Tanade Cyrus, Khan Nusrat Sadia, Rakestraw Emily, Ladd William D, Draeger Erik W, Randles Amanda
Department of Biomedical Engineering, Duke University, Durham, NC, 27708, USA.
Center for Applied Scientific Computing, Lawrence Livermore National Laboratory, Livermore, CA, 94550, USA.
NPJ Digit Med. 2024 Sep 6;7(1):236. doi: 10.1038/s41746-024-01216-3.

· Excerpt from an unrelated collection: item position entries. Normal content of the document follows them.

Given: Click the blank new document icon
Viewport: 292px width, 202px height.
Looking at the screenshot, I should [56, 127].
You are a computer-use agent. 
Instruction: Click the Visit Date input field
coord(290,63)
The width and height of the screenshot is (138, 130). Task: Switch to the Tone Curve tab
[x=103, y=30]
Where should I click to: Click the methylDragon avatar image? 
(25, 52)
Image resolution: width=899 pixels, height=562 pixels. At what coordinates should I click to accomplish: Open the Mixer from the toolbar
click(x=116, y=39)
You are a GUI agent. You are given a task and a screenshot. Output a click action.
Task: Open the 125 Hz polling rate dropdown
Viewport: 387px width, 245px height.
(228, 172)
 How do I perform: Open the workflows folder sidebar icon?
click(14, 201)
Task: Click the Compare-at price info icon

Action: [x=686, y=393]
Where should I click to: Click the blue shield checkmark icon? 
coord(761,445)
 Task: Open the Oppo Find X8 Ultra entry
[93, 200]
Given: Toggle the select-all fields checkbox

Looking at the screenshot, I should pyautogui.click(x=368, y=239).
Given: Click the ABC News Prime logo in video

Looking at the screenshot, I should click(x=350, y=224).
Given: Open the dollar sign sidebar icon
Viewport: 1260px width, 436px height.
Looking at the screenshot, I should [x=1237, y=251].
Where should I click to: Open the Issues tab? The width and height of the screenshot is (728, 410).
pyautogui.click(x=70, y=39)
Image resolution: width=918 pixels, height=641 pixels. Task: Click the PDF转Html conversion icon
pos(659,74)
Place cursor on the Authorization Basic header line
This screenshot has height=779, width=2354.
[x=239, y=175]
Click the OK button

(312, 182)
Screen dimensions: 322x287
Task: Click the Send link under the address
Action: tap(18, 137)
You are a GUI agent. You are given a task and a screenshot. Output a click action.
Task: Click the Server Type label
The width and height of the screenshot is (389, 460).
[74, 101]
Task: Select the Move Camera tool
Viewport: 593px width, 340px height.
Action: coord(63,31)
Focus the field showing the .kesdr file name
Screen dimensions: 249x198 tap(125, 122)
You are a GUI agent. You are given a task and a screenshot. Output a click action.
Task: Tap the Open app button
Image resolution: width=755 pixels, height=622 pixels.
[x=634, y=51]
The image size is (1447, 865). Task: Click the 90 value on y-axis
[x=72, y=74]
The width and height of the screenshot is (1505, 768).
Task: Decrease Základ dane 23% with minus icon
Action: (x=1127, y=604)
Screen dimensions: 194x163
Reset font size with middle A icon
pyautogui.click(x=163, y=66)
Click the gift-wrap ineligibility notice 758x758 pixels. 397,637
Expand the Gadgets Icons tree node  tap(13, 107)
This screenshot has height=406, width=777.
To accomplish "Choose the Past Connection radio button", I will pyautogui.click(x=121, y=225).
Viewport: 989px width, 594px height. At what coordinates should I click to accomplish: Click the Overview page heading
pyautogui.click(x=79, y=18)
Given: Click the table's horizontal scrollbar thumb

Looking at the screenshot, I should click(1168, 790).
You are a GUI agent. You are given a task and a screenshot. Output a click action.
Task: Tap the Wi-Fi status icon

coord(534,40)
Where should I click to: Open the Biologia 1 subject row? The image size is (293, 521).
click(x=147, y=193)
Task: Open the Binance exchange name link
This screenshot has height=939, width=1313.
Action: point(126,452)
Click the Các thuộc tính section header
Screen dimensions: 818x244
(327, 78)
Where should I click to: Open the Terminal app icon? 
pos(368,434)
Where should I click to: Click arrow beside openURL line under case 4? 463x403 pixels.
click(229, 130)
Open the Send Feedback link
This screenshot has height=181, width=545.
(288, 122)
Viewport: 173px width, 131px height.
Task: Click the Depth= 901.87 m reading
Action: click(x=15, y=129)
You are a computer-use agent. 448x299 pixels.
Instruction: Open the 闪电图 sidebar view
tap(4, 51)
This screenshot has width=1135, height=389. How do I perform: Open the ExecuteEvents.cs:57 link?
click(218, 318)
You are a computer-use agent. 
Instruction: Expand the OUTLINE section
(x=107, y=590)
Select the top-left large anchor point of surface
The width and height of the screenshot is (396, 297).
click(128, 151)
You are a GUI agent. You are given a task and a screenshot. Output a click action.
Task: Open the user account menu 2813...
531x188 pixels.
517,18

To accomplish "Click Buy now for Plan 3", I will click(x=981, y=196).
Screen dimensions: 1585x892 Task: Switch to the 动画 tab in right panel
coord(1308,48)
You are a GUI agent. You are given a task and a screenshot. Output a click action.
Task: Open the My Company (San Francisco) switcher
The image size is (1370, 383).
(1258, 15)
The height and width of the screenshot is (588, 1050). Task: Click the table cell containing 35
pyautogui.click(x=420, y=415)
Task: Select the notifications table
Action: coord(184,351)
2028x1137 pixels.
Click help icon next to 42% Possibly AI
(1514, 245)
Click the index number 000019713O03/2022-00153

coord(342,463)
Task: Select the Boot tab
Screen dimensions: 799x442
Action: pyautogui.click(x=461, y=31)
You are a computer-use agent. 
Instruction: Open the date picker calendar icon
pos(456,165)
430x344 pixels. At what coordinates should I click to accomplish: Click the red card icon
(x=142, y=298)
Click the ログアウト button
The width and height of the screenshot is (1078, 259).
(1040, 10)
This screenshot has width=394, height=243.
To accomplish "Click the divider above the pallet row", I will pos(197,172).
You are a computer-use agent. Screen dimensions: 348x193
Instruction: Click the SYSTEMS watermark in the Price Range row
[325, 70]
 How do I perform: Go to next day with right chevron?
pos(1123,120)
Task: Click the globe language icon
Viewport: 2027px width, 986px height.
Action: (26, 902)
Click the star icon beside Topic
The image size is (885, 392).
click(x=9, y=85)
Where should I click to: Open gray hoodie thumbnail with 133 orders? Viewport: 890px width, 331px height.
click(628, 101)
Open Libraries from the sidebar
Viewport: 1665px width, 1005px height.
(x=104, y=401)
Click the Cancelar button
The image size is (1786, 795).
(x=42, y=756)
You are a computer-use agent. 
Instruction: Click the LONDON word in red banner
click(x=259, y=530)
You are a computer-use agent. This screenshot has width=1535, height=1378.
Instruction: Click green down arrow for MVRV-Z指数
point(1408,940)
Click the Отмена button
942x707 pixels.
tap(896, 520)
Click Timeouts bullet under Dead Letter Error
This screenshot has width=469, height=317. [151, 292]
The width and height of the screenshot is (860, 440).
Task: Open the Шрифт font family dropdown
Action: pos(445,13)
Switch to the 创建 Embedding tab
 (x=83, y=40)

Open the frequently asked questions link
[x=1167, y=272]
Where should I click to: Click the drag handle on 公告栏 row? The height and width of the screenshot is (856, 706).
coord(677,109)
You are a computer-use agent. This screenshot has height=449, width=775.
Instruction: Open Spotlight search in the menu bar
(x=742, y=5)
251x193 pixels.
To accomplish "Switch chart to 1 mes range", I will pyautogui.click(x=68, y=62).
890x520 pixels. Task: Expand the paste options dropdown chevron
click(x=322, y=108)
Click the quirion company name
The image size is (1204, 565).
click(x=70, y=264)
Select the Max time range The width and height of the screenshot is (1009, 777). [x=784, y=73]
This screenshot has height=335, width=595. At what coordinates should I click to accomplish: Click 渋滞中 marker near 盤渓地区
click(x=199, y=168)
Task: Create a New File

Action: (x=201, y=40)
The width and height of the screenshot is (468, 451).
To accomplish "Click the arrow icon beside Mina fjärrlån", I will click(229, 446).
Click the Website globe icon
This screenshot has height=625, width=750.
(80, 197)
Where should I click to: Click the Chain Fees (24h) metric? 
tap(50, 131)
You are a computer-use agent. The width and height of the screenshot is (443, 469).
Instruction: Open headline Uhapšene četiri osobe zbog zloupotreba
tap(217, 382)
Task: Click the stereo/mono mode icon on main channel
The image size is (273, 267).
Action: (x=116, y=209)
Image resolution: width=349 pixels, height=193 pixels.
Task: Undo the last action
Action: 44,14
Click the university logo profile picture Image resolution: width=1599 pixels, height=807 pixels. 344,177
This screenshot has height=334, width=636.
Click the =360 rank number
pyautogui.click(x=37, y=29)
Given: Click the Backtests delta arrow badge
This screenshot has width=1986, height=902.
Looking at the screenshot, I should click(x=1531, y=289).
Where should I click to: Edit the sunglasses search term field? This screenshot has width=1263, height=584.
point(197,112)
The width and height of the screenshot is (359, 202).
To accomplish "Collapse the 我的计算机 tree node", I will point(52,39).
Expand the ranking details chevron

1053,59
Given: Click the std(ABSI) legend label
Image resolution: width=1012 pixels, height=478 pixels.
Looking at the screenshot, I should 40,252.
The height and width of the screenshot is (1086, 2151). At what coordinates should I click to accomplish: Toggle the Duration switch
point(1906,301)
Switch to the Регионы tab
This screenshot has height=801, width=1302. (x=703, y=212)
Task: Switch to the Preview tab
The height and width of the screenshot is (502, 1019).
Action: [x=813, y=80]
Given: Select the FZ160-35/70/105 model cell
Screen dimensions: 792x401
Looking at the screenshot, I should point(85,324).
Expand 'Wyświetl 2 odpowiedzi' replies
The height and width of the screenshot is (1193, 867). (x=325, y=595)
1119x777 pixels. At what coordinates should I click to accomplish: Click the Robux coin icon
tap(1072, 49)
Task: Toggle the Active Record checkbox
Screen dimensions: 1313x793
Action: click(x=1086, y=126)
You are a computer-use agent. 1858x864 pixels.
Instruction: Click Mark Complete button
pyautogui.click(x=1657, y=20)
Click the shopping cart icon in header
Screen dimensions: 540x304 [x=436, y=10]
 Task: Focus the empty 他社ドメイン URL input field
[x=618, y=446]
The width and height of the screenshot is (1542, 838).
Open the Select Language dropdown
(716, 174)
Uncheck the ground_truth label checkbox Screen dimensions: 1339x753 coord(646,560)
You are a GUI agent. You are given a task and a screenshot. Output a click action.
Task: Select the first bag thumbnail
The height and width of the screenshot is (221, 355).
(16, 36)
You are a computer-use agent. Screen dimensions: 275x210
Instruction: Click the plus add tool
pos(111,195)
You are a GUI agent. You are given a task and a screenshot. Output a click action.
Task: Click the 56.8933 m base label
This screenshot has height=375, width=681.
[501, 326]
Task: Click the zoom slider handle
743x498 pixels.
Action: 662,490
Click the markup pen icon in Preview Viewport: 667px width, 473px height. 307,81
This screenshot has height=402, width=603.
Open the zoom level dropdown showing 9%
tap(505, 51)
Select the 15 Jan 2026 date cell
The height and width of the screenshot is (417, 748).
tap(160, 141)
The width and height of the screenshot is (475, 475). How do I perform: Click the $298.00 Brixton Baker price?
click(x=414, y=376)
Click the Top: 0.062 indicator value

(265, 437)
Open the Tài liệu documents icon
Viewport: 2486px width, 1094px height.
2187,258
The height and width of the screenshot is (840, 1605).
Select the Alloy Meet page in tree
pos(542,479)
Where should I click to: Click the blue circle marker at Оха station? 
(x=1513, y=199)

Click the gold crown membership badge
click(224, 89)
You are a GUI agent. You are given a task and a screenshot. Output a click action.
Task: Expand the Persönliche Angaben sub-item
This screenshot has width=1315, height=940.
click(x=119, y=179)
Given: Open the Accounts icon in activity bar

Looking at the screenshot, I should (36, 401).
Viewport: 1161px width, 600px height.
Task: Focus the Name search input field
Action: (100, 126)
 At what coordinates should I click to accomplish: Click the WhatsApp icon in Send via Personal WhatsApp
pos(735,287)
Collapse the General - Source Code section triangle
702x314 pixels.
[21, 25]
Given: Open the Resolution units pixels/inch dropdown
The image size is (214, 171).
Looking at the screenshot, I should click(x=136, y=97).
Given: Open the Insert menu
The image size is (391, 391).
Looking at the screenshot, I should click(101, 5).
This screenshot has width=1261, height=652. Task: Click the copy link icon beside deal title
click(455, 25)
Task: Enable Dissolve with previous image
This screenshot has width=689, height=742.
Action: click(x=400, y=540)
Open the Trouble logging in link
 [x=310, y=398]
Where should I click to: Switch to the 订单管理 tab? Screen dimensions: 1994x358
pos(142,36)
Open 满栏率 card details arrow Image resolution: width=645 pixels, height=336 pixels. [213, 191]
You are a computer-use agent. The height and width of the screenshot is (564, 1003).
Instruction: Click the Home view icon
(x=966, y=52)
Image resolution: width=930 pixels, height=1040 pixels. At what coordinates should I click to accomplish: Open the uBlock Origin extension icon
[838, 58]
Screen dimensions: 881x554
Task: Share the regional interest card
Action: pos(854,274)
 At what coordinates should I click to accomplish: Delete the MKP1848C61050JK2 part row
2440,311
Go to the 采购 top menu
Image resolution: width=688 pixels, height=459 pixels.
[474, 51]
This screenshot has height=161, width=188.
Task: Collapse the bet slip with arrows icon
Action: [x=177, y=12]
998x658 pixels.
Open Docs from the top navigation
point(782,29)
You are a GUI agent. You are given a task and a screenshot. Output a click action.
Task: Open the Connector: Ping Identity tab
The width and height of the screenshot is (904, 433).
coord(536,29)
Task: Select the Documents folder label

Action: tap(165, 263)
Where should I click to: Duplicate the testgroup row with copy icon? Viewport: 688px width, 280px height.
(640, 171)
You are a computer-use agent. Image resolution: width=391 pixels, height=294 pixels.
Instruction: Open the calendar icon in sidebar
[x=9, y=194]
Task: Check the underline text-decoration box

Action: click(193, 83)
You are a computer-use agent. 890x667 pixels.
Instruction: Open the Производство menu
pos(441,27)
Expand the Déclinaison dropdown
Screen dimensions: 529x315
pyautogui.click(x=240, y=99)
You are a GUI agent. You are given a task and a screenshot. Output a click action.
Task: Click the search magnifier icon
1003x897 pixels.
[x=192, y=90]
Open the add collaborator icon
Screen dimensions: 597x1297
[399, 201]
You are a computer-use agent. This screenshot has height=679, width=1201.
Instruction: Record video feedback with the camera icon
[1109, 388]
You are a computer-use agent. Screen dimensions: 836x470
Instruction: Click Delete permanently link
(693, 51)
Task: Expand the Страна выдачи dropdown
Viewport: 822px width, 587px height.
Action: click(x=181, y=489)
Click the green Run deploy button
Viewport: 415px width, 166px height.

Understanding the evolving nature of coronary hemodynamics is crucial for early disease detection and monitoring progression. We require digital twins that mimic a patient's circulatory system by integrating continuous physiological data and computing hemodynamic patterns over months. Current models match clinical flow measurements but are limited to single heartbeats. To this end, we introduced the longitudinal hemodynamic mapping framework (LHMF), designed to tackle critical challenges: (1) computational intractability of explicit methods; (2) boundary conditions reflecting varying activity states; and (3) accessible computing resources for clinical translation. We show negligible error (0.0002-0.004%) between LHMF and explicit data of 750 heartbeats. We deployed LHMF across traditional and cloud-based platforms, demonstrating high-throughput simulations on heterogeneous systems. Additionally, we established LHMF, where hemodynamically similar heartbeats are clustered to avoid redundant simulations, accurately reconstructing longitudinal hemodynamic maps (LHMs). This study captured 3D hemodynamics over 4.5 million heartbeats, paving the way for cardiovascular digital twins.
了解冠状动脉血流动力学的演变性质对于早期疾病检测和监测病情进展至关重要。我们需要数字孪生模型,通过整合连续的生理数据并计算数月的血流动力学模式来模拟患者的循环系统。当前的模型与临床血流测量结果相符,但仅限于单个心跳。为此,我们引入了纵向血流动力学映射框架(LHMF),旨在应对关键挑战:(1)显式方法的计算难题;(2)反映不同活动状态的边界条件;(3)用于临床转化的可用计算资源。我们展示了LHMF与750次心跳的显式数据之间可忽略不计的误差(0.0002 - 0.004%)。我们在传统平台和基于云的平台上部署了LHMF,展示了在异构系统上的高通量模拟。此外,我们建立了LHMF,将血流动力学相似的心跳聚类以避免冗余模拟,准确重建纵向血流动力学图(LHM)。本研究记录了超过450万次心跳的三维血流动力学,为心血管数字孪生模型铺平了道路。